Home Building Tips for Builders in NSW
New OHS Laws come into effect from 1 January 2012

From 1 January 2012, new changes will be introduced to the Occupational Health and Safety Act 2000 (NSW) to make it consistent with the model Work Health and Safety Act that each state has agreed to implement. The changes will mean that OHS laws in each state across Australia will be the same.
This E-News Bulletin summarises the main changes that will come into effect next year.
Broadening of obligations
Old laws
OHS laws created obligations on employers and principal contractors to ensure the health, safety and welfare at work of their employees and / or contractors.
New laws
The new laws will place various duties upon any “person conducting a business or undertaking”, which will mean that the duty will be broadened to cover not only employees and contractors, but also labour-hire workers, apprentices, trainees, and work experience students.
Furthermore, the duty to consult about OHS matters will be changed, so that consultation will be required with “workers” (including the above types of people), rather than just “employees”.
Change in onus of proof
Old laws
Employers and
principal contractors had a strict duty to ensure health and safety in the workplace, subject to a limited defence of reasonable practicability. This meant that if a person was injured or killed at the workplace, an employer or principal contractor was automatically guilty unless they could prove otherwise.
New laws
The onus will now be on the prosecution to establish that the employer or principal contractor did not take all reasonable practicable measures to prevent the risk to health and safety occurring.

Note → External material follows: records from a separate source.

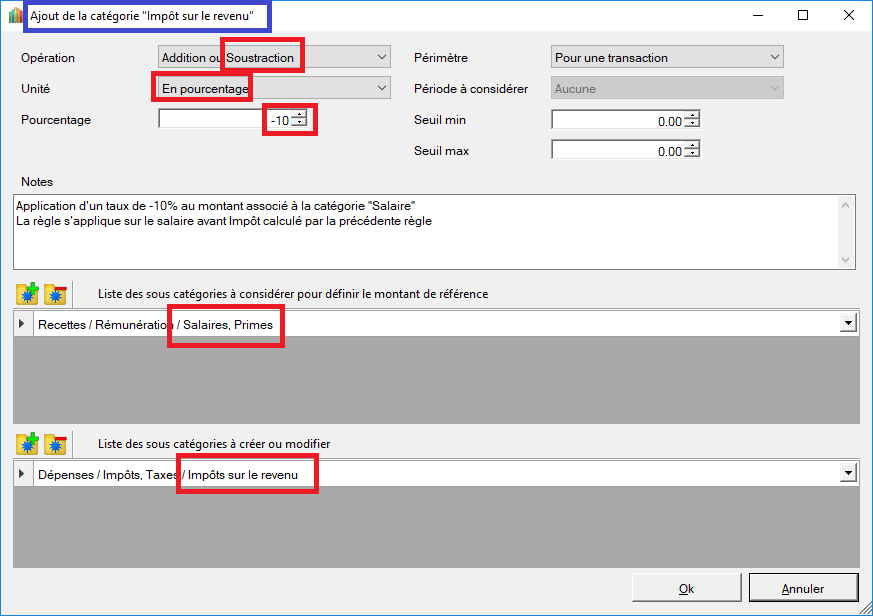Click the application icon in the title bar
The height and width of the screenshot is (616, 873).
point(15,15)
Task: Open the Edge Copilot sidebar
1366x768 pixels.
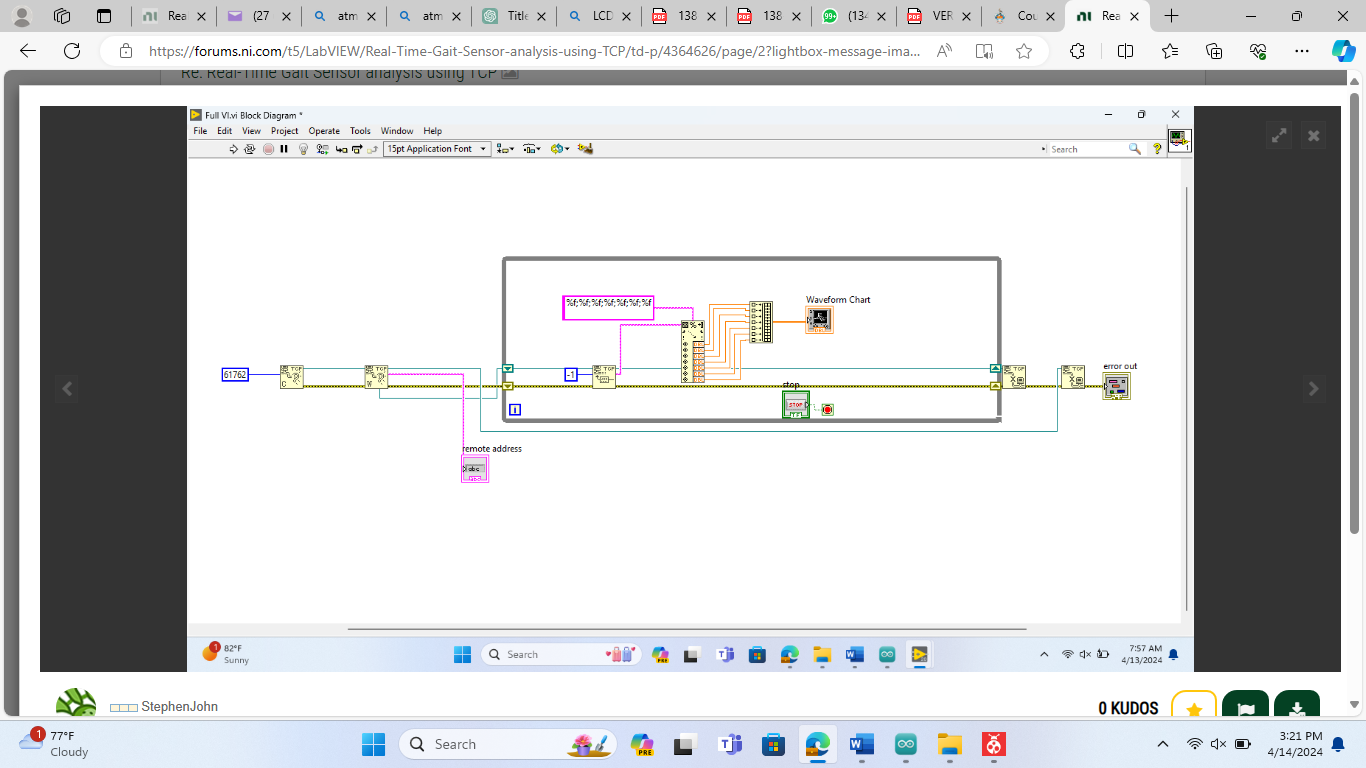Action: coord(1343,51)
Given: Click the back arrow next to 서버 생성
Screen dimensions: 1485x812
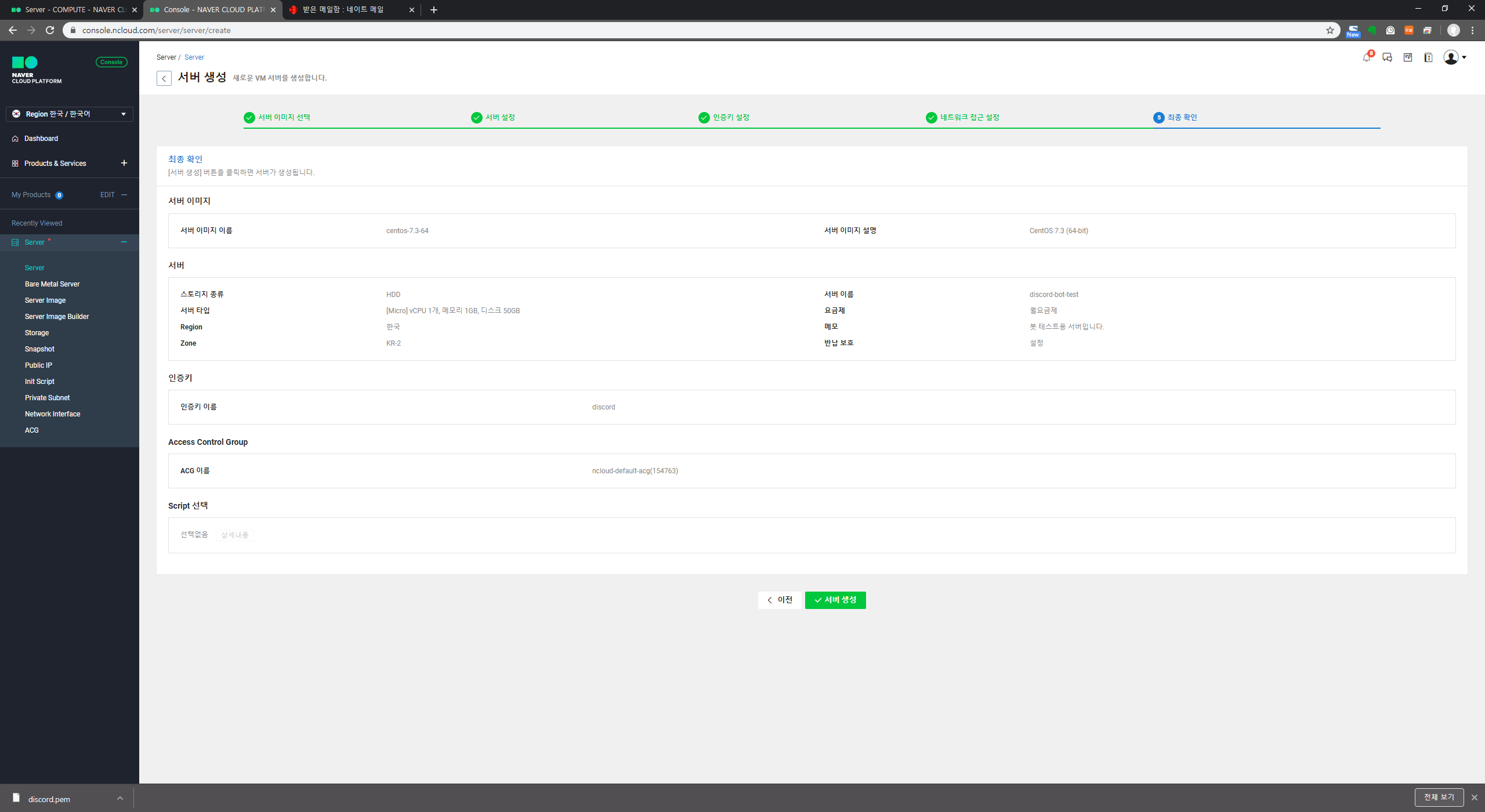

The prosecution will now be required to set out what the employer or principal contractor could ‘reasonably’ have done to prevent the risk to health and safety.
The new laws will be consistent with the concept of ‘innocent until proven guilty’.

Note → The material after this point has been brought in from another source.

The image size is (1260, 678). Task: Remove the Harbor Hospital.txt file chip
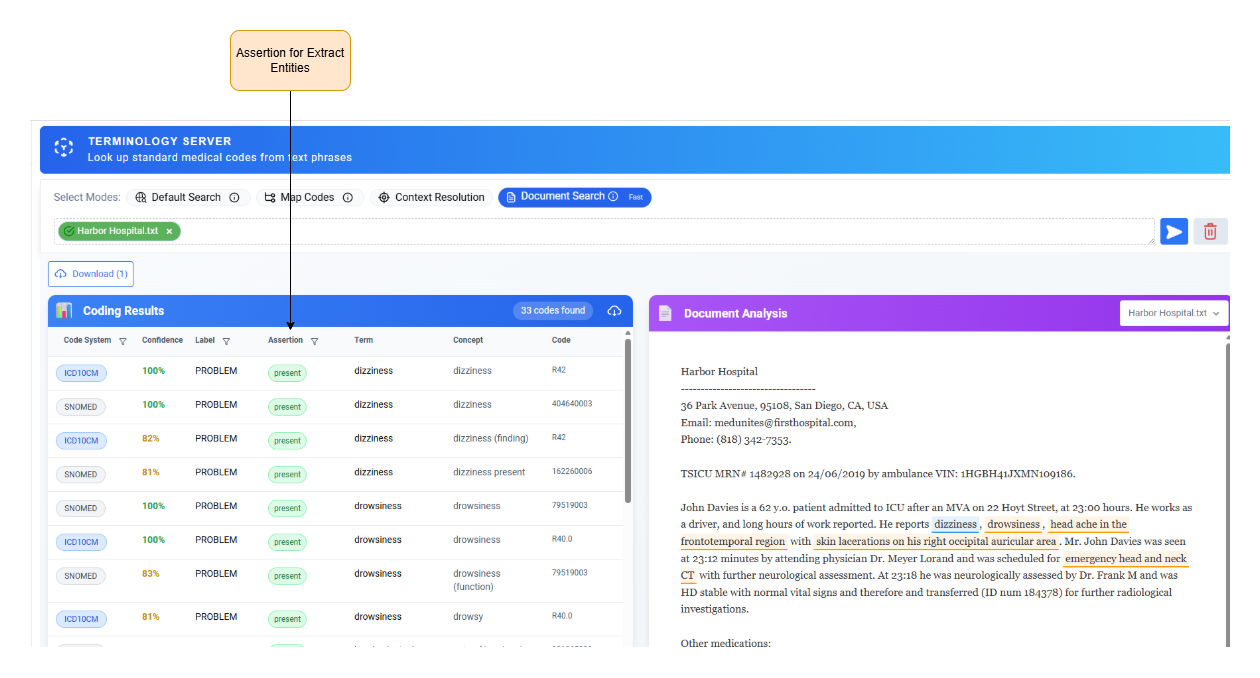pyautogui.click(x=169, y=231)
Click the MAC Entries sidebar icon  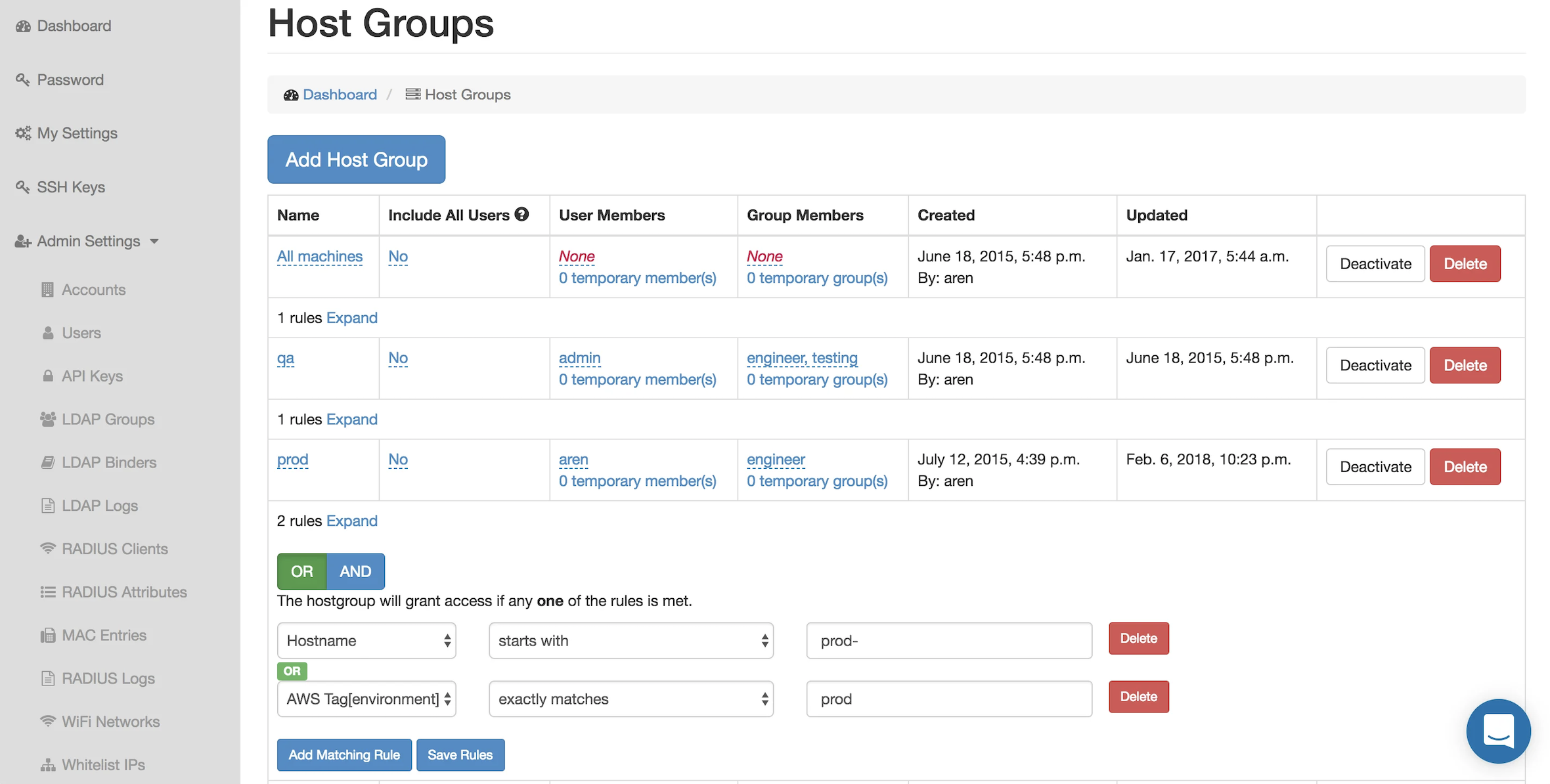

Requirement of due diligence
Old laws
Although employers and principal contractors were previously required to have in place systems of risk management, penalties for failing to have such systems in place were not commonly imposed unless an incident occurred at the workplace.
New laws
Directors / secretaries of a corporation, or partners in a partnership, are now required to carry out due diligence (explained below), and such persons may be liable for failing to do so even if the business itself complies with the law or even if no safety incidents occur in the workplace.
In relation to ‘due diligence’, such persons must take reasonable steps:
- to obtain and keep up-to-date knowledge of OHS matters
- to understand the nature and operations of the relevant trade, business or undertaking and the associated risks
- to ensure that the business has processes for receiving and considering information about incidents and hazards and responding in a timely manner
- to ensure that the business implements and has in place appropriate processes for complying with the law generally (for example, consultations and training).
Summary
Builders should familiarise themselves with the new OHS laws to ensure that they remain compliant and maintain a safe workplace.
More information will be distributed by HBBC once it becomes available.